アポロ月着陸50年で「日本ならでは」の貢献で分かれた各紙の論調

◆高い着陸技術に期待

 「1人の人間にとっては小さな一歩だが、人類にとっては偉大な飛躍である」――

 アポロ11号のアームストロング船長が人類として初めて月面に一歩を記した時の言葉である。今月20日、その月着陸から50年を迎えた。

 半世紀という大きな節目に際し、日本では参院選挙戦の終盤だったが、読売、日経、産経、毎日の4紙が社説で論評を掲載した。

 見出しを列挙すると次の通り。

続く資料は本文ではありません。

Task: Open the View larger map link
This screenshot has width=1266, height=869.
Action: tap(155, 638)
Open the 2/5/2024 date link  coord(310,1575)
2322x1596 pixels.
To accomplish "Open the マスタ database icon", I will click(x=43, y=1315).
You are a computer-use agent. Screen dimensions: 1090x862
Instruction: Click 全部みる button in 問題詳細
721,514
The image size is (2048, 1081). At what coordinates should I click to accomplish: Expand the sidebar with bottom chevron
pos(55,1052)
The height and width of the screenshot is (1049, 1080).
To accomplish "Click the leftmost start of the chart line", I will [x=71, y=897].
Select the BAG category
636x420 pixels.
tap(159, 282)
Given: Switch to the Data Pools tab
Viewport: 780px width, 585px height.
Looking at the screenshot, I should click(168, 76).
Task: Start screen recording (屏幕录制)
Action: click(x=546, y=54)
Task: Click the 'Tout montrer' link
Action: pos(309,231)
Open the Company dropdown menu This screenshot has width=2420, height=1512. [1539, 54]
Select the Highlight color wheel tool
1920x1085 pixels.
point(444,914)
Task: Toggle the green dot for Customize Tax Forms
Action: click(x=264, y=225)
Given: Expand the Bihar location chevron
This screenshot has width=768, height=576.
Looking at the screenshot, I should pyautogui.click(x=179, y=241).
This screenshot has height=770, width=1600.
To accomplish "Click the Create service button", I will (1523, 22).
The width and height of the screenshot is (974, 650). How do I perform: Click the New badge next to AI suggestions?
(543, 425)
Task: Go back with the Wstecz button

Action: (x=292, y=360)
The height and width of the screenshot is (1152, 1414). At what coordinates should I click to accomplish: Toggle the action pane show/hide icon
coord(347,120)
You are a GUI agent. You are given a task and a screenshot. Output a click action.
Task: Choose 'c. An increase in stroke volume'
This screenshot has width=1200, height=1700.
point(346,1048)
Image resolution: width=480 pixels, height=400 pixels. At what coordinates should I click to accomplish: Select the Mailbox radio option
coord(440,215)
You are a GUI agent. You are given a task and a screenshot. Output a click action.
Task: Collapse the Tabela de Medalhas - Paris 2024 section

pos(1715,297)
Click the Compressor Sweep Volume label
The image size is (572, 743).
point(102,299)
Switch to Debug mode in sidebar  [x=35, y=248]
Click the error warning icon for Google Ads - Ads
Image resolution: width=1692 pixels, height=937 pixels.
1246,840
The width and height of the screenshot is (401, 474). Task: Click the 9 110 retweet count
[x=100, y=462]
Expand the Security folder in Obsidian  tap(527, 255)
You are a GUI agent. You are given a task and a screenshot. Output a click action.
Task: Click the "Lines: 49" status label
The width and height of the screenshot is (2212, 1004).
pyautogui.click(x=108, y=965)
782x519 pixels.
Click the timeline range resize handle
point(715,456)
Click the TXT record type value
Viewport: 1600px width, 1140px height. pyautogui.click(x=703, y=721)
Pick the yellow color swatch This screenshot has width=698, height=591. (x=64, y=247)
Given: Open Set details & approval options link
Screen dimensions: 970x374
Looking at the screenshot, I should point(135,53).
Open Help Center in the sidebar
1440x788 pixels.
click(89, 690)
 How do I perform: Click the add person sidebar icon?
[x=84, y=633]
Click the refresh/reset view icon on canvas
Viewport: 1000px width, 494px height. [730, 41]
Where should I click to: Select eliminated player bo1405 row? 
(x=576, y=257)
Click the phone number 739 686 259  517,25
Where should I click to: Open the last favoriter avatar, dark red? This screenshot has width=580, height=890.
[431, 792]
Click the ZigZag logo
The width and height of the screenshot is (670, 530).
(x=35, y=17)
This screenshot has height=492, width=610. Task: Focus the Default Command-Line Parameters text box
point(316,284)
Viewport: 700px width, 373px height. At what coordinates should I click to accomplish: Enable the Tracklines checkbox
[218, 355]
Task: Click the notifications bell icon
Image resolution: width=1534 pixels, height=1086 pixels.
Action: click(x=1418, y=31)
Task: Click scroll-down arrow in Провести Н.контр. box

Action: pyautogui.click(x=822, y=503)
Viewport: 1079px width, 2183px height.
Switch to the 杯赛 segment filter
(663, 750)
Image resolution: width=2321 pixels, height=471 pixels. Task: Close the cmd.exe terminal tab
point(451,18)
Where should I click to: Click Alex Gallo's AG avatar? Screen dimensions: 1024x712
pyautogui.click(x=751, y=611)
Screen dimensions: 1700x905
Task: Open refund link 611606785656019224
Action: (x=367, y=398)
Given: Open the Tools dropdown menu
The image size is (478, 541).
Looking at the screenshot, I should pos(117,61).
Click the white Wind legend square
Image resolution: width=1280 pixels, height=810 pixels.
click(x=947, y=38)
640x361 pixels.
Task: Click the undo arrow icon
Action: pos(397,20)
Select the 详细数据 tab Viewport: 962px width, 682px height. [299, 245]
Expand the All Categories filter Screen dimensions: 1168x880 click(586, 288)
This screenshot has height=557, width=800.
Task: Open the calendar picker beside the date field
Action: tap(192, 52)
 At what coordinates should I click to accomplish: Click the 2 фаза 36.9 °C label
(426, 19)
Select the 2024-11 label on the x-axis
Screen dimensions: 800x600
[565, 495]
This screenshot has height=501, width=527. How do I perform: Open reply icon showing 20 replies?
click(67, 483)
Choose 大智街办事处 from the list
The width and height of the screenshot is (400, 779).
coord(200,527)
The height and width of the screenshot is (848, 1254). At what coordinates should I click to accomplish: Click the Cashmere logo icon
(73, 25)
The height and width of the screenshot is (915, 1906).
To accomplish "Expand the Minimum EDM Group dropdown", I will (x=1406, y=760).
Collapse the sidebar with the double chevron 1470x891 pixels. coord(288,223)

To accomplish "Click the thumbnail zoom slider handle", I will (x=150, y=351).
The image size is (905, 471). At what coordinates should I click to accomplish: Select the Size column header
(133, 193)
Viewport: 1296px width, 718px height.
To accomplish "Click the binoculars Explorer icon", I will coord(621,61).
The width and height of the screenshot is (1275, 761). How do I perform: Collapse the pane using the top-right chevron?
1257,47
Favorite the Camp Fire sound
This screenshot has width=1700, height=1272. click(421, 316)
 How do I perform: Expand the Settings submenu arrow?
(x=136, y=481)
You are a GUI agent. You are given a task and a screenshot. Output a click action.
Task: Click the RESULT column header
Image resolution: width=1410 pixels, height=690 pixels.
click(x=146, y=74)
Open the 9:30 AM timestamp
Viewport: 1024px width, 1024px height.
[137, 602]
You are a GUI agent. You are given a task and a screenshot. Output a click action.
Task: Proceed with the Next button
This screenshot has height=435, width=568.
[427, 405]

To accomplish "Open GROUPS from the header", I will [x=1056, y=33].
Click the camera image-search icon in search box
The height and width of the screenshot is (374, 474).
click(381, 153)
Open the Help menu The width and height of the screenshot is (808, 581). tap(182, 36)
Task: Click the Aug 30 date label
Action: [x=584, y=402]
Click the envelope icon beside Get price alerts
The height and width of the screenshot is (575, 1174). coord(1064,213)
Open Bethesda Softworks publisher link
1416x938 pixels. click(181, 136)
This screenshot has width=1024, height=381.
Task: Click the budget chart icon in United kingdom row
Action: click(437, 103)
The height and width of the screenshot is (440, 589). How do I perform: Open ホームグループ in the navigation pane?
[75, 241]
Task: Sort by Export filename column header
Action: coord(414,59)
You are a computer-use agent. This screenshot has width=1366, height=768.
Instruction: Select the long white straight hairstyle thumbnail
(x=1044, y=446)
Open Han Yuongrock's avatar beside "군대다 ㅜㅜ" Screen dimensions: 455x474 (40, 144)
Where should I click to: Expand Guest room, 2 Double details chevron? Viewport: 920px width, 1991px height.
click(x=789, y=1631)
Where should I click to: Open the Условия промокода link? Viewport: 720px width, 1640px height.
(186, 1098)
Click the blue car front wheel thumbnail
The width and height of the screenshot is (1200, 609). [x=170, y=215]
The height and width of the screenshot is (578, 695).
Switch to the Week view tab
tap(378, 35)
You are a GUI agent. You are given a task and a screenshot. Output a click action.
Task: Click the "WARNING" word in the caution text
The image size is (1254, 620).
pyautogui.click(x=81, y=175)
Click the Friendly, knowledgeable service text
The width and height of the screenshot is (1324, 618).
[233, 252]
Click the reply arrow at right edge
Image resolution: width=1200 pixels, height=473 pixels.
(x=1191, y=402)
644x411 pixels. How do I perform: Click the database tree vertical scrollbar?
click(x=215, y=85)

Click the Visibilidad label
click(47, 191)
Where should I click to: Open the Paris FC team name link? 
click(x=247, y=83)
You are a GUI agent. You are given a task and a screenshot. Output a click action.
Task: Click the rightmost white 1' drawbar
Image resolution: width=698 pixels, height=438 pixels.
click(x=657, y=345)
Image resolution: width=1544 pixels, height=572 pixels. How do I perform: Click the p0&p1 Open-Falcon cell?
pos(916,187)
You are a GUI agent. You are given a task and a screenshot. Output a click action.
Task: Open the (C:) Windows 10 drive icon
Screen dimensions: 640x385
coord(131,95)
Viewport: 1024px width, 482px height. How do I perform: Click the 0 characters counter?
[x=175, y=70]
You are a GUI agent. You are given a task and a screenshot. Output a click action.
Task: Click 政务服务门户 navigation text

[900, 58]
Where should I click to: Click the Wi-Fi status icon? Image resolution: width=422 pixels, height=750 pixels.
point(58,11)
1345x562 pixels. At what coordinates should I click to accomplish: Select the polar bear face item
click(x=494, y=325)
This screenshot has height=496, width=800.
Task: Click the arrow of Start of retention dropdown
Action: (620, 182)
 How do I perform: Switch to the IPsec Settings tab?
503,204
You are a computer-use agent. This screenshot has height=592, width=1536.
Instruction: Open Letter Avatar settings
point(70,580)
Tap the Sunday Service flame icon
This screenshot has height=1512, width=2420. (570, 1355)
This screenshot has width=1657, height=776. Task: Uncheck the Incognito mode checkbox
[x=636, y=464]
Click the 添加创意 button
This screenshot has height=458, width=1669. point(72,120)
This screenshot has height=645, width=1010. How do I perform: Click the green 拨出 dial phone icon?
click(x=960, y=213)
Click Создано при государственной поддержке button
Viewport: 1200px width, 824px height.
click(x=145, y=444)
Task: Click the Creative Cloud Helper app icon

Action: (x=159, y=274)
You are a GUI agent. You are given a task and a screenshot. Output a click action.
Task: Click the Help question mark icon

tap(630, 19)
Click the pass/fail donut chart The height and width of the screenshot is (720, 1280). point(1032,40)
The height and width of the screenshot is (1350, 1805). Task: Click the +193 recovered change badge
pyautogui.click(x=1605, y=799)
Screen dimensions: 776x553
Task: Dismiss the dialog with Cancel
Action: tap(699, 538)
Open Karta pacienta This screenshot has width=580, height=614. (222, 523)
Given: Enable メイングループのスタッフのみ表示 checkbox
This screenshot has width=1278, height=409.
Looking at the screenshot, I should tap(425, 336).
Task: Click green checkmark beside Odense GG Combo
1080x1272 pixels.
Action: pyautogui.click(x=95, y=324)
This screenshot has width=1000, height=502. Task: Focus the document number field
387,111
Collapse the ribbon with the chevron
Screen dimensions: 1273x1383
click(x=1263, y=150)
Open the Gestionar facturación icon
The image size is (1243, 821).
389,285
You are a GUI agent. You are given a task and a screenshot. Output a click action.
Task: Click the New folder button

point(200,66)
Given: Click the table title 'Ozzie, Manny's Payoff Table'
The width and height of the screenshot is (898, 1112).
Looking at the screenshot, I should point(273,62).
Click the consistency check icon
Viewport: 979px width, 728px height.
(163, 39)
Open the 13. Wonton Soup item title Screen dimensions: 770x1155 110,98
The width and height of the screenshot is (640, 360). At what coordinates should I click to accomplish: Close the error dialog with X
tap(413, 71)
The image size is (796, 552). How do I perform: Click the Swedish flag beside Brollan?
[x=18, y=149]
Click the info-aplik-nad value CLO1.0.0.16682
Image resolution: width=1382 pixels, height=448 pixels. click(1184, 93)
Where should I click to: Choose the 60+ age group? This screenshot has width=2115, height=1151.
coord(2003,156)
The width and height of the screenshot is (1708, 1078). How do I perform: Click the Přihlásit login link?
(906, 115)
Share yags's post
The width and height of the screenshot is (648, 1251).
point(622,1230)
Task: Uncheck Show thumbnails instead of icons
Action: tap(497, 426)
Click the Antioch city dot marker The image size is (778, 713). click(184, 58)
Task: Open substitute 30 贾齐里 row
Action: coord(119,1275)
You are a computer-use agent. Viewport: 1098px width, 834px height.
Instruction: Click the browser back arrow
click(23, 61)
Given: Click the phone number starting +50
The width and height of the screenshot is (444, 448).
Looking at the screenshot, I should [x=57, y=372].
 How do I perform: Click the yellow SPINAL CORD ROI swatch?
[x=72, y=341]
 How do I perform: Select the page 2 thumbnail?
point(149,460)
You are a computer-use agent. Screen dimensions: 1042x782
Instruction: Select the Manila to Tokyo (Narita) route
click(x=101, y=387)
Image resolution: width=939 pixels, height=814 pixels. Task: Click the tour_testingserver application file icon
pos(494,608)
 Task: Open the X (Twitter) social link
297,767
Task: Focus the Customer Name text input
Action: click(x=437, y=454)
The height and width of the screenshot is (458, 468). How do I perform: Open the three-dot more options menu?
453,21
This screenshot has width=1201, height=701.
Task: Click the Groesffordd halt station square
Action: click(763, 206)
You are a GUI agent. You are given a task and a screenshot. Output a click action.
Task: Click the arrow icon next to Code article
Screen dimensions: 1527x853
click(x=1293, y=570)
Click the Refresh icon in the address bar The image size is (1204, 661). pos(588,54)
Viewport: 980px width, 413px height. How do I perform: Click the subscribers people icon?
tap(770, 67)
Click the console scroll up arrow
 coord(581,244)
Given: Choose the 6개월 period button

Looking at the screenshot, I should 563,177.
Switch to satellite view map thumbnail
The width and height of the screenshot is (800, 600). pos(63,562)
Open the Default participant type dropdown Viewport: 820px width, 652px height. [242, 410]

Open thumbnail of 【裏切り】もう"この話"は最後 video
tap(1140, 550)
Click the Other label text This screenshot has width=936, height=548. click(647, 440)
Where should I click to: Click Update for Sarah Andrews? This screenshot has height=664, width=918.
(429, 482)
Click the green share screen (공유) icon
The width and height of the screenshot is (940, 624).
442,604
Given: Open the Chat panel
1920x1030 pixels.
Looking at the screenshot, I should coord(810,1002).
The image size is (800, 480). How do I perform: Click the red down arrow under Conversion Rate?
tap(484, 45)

読売(18日付)「宇宙開発の夢を追い続けよう」、日経(20日付)「アポロ月着陸50年の向こうへ」、産経(21日付)「有人探査に積極的貢献を」、毎日(同)「様変わりした宇宙の利用」――。

 文字通り、強い主張を打ち出しているのは産経である。

 米中など宇宙大国はここへきて、再び月を目指し、特に米国はその先に有人火星探査をも見据える。そうした中、産経は「月・火星探査や有人活動に日本が深くかかわることになるのは間違いない」と強調する。

 というのも、日本は国際宇宙ステーション(ISS)計画で、「こうのとり」での物資輸送や「きぼう」での宇宙実験、日本人宇宙飛行士がキャプテンまで務めるなど人的にも物的にも大きく貢献し、有人宇宙活動の経験と実績を積んできたからだ。

 同紙が「有人活動の主舞台が月、火星に移行しても、国際協力の枠組みは不可欠である」とみるのはその通りだが、では日本はどういう協力ができるのか。

 月探査に対して、日本は独自には2021年度に無人の月面着陸機を打ち上げ、半径100㍍以内の高精度の着陸技術を実証する計画で、産経は「日本ならでは」の存在感を示してもらいたいとエールを送る。

 探査機「はやぶさ2」が小惑星「りゅうぐう」への2度の着陸に成功した後だけに、同紙が「無人探査で世界を牽引(けんいん)する日本の技術力を有人探査に生かしたい」とするのも尤(もっと)もで、同紙が指摘する通り、独自の有人宇宙船開発についても本格的な議論を進める必要はあるだろう。

◆国際ルールづくりを

 これに対して、「ただ、限られた予算で何から何まで手がけるわけにはいかない。長期的な戦略の下で優先順位を付け、国として集中投資すべきものを選別していく必要がある」としたのは日経。

 同紙は例えば、小型で安価なロケットや月面探査機、物資輸送システムなどの開発・運用は民間の力を最大限活用すべきだと指摘。また、はやぶさなどで培った着陸・探査技術の民間への移転を進め、ベンチャー投資を呼び込む工夫をしてほしいとしたが、米国ほど受け皿となる企業が十分に育っていない状況でどこまで可能か。その点では、「政府がベンチャー企業育成の支援を強化すべきだ」とした読売の方が分かりやすい。

 もっとも、日経が主張する「資源開発の国際ルールづくりなどで役割を果たすべきだ」には同感で、読売、毎日も同様である。

 各国が月に注目するのは資源開発であるが、現在、月など天体の資源開発に関する国際的な取り決めがないため、「月を舞台にした資源獲得競争が起きる恐れもある」(読売など)からである。

 ただ、国際ルールづくりでは条約などによる規制は現状難しいため、主流となっているのが国連宇宙空間平和利用委員会(COPUOS)によるガイドラインづくりである。

 ガイドラインは違反しても罰則はないが、賛成した国は順守を求められるもので、6月21日には宇宙の長期持続可能な利用のためのガイドラインが採択され、「日本は採択に反対する中露の取り込みに協力した」(毎日)。

◆ごみ対策必要だが…

 毎日は「増え続ける宇宙ごみ対策や、観測衛星を使った防災対策などでも存在感を示す。大国の軍事競争とは一線を引いた日本らしい貢献といえる」と強調した。妥当な指摘ではあるが、この点だけだと若者に与える夢にやや欠けるか。